Notenbanken in Emerging Markets machen sich Gedanken

Während es bei der Geldpolitik in den Industrieländern im Wesentlichen nur darum geht, wer seine Zinsen länger bei null, oder tiefer hält, ist die Welt der Emerging Markets deutlich vielfältiger. Zum einen sind hier die Zinsen meist noch erkennbar oberhalb der Nulllinie, und zum anderen hat zuletzt mit der türkischen Notenbank sogar ein Währungshüter die Zinsen angehoben. Im Falle der Türkei war dies wohl auch überfällig, drohte hier doch der Preisauftrieb deutlich davonzulaufen. Bei Inflationsraten von hartnäckig über 10% (J/J) und zuletzt 11,8%, ließ sich der Leitzins von 8,25% nicht durchhalten und selbst die jüngste Anhebung auf 10,25% sollte nicht ausreichen, den Preisauftrieb in die Nähe der Zielmarke von 5,0% zu drücken. Hierfür sind noch stärkere Geschütze notwendig.
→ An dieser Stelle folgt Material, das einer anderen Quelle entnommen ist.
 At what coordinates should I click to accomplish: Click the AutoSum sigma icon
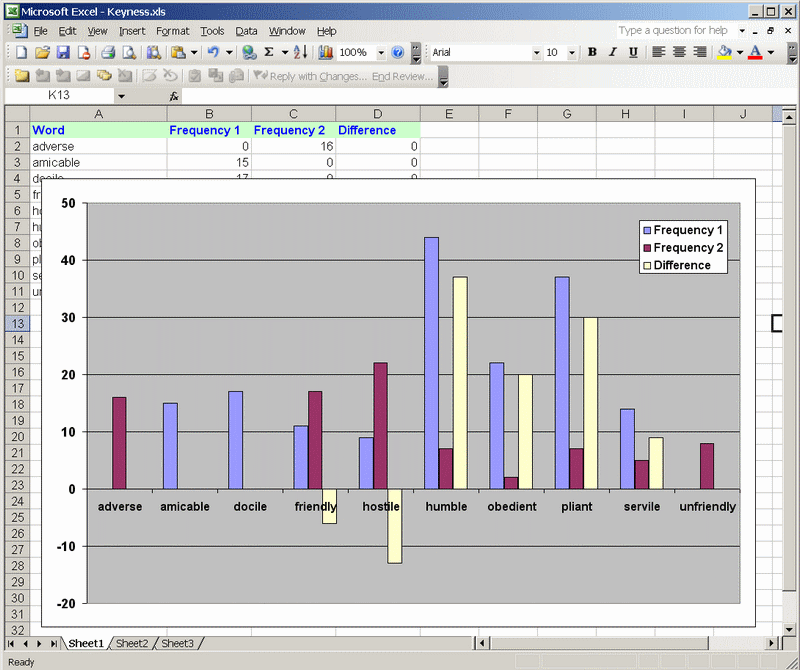click(269, 52)
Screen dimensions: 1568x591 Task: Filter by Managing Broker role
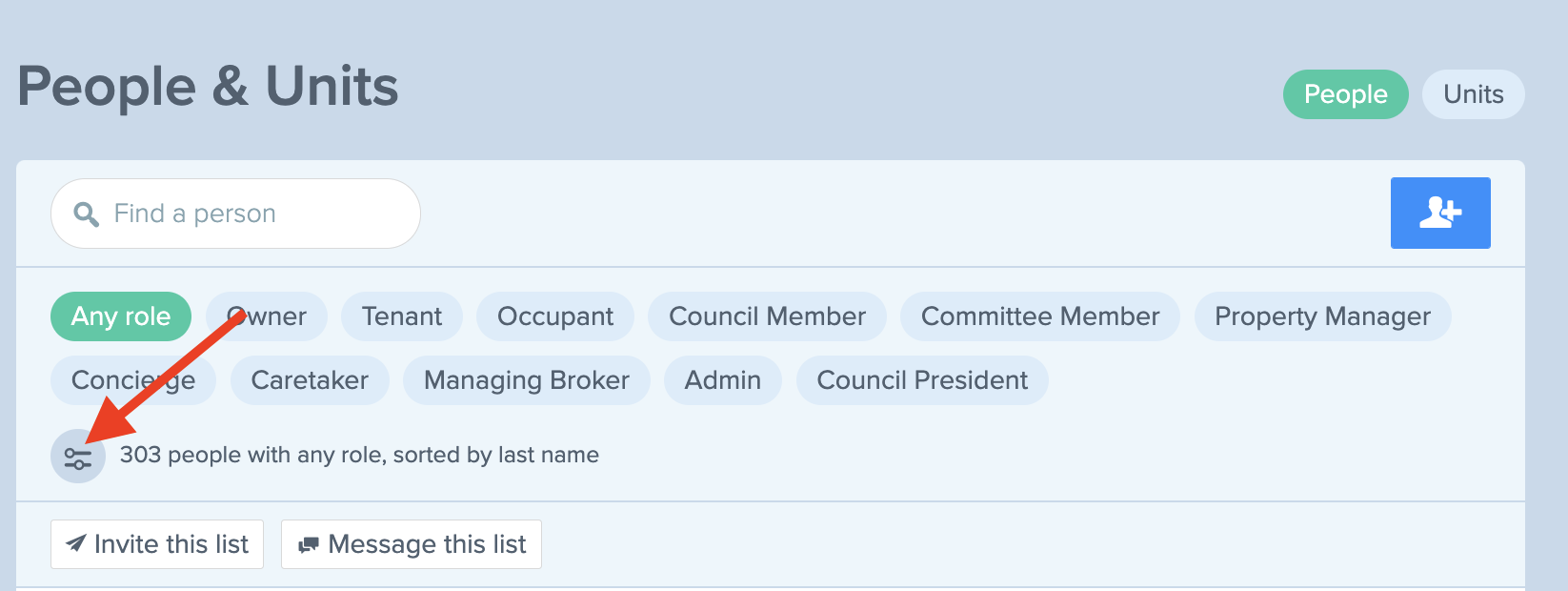527,380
Im Universum unserer Währungsanalysen ragt die Türkei mit einer massiven Verfehlung ihres Inflationsziels zwar klar heraus, deutliche Währungsverluste, die zu einem beschleunigten Preisauftrieb führen könnten, sind aber keine Seltenheit. Entsprechend lohnt ein Blick darauf, welche Länder ihre Inflationsziele nach oben verfehlen und welche Länder derzeit geldpolitisch besonders expansiv unterwegs sind. Angesichts der Wirtschaftsschwäche in allen von uns betrachteten Währungsräumen müssen für die Notenbanken aber besondere Gründe zusammenkommen, um sie zu einer geldpolitischen Wende zu veranlassen. Ein bloßes Überschreiten des Inflationsziels bzw. der Obergrenze der Zielspanne in diesem Jahr, wie es in einigen Ländern Osteuropas und in Mexiko droht, dürfte kaum ausreichen. Vielmehr müsste auch noch für das kommende Jahr oder gar 2022 eine Zielverfehlung drohen. Der Durchschnitt der von Bloomberg befragten Analysten vermutet mit Ausnahme der Türkei zwar in keinem der von uns betrachteten Länder in diesen Jahren einen zu hohen Preisauftrieb, aber die Inflationsprognosen für einige Länder, insbesondere in Osteuropa und Mexiko wurden zuletzt tendenziell nach oben revidiert. Bei der Beurteilung der aktuellen Geldpolitik fallen die durchweg deutlich unter 1% liegenden Leitzinsen in Osteuropa auf, die zu einem sehr weit im negativen Bereich liegenden realen Leitzins führen.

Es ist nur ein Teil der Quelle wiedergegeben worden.